Un coup de chasse d'eau, et c'en est terminé de votre petit caca. Disparu. Une fois rendu dans le système d'égout municipal, l'étron se mélange aux produits chimiques de nettoyage, aux résidus de médicaments, aux eaux de ruissellement chargées de la saleté des rues. Cette soupe improbable finira à la station d'épuration des eaux. Là-bas, la mixture sera filtrée. Il en résultera une matière solide, brunâtre, dans laquelle votre caca sera méconnaissable. Ces résidus seront parfois incinérés. D'autres fois, ils seront mélangés à des résidus de papeteries, des poussières de cimenteries, des cendres de bois, et seront épandus sur les terres agricoles pour servir d'engrais.

Un million de tonnes de ces matières finissent chaque année dans les champs du Québec. Et c'est ainsi que ce caca peut servir à faire pousser les aliments que mangent les québécois.

Le réalisateur Mario Desmarais s'intéresse à l'alimentation depuis près de 30 ans. Lors du tournage d'une série documentaire sur le système agroalimentaire mondial, il a entendu parler de l'épandage de "fumier humain". "J'étais scandalisé de constater qu'on utilisait les terres agricoles pour se débarrasser des déchets des villes", dit-il.

Une question le hantait: "Devrions-nous nous inquiéter du fait que des résidus d'eaux usées servent à la culture des produits que nous consommons?" Pour trouver la réponse, il a promené sa caméra aux quatre coins du Québec, en Ontario, aux États-Unis et en Europe. Pendant quatre ans, il a rencontré des sommités en la matière, des agriculteurs et de simples citoyens. Le documentaire né de cette enquête jette de la lumière sur un enjeu de taille, mais dont on parle peu.

> Au Canada, tout le monde ne rejette pas l'emploi du fumier humain. Témoignant dans le documentaire, un agronome du ministère du Développement durable, de l'Environnement et des Parcs le confirme: il n'y a pas de risques à introduire les résidus d'eaux usées dans la chaîne alimentaire.

Il faut dire que le Ministère est juge et partie, étant le principal promoteur de l'épandage de cet engrais des villes. D'ailleurs, il préfère plutôt parler de "valorisation" des "matières résiduelles fertilisantes" (MRF). Ça fait plus propre.

Pas de danger, donc, selon le Ministère, car l'expérience américaine a prouvé les bienfaits de la pratique. Des agriculteurs américains épandent depuis longtemps des boues provenant des stations d'épuration, avec l'aval de l'Environmental Protection Agency (EPA).

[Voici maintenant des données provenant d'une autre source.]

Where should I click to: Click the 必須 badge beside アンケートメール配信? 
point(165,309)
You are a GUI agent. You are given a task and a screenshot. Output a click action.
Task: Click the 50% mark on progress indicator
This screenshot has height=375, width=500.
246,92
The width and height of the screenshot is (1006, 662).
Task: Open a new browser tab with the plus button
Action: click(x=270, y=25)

Pour minimiser les risques des "boues urbaines", les autorités sortent souvent de vieux adages du type "retourner la terre à la terre". "Sauf que ce que l'on épand dans les champs, c'est tout sauf de la terre", rétorque Mario Desmarais. Le contenu des boues des stations d'épuration n'est pas homogène. Selon le documentariste, on peut y retrouver des résidus de produits pétroliers, des substances chimiques, des bactéries dangereuses, des métaux lourds et des virus contre lesquels il n'existe aucun remède (SRAS, staphylocoque doré, virus du Nil). Dans les champs, tout ça.

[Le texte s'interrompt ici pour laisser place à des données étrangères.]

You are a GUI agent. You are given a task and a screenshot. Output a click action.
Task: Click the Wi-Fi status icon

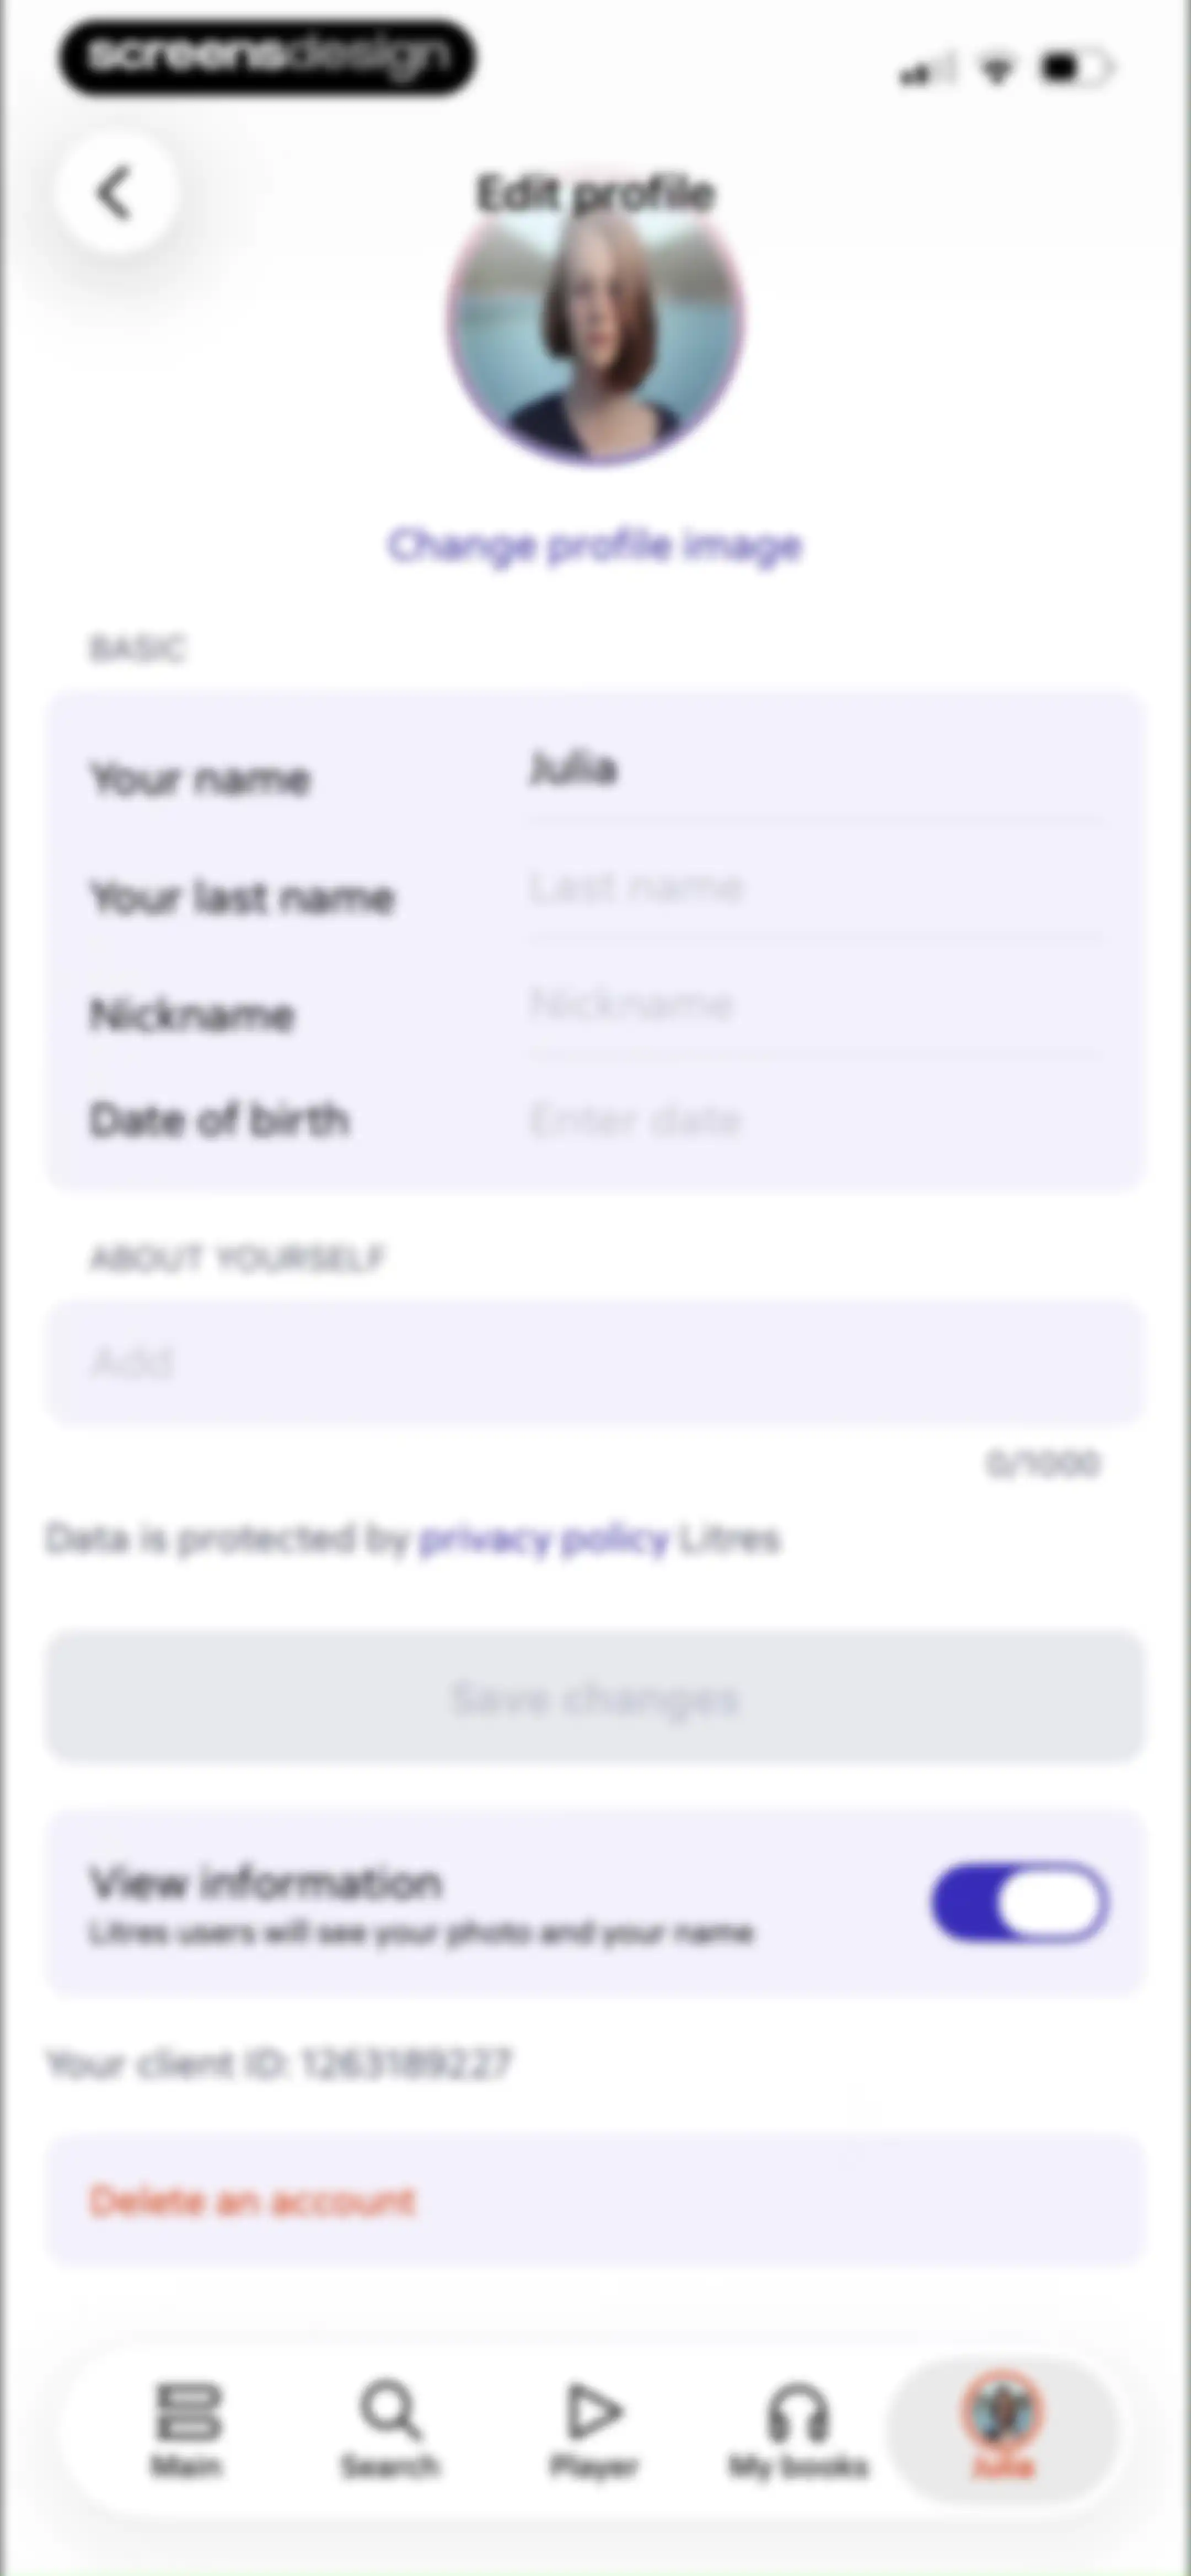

> Sans danger, vraiment ? Aux États-Unis, Mario Desmarais a rencontré deux parents dont le fils est mort après avoir respiré les émanations de "boues" provenant d'un champ voisin. Dans le même coin, un autre gamin est décédé à peu près au même moment, des mêmes causes.

Dr Ellen Z. Harrison, directrice du Cornell Waste Management Institute (New York), a mené une étude décrivant les symptômes de 328 personnes liées à 39 incidents impliquant l'engrais des villes. "Les boues devraient être interdites immédiatement", soutient-elle.

Dans le Val d'Oise (France), Mario Desmarais a découvert des terres ayant reçu un traitement au caca humain. Elles sont contaminées pour 20 ans. En Suisse, l'épandage des boues d'épuration est carrément interdit. Simple principe de précaution.

Et au Québec? L'épandage des boues n'est pas encore généralisé. Mais la situation risque de changer: l'épandage de ces matières résiduelles fait partie de la politique québécoise qui vise à valoriser 60 % des résidus récupérables.

Le film documentaire de Mario Desmarais est un vibrant plaidoyer pour le respect de la terre et le principe de précaution. 


> Adapté de l'article de Steve Proulx "Un pavé dans la marde" sur le site "Voir Montréal".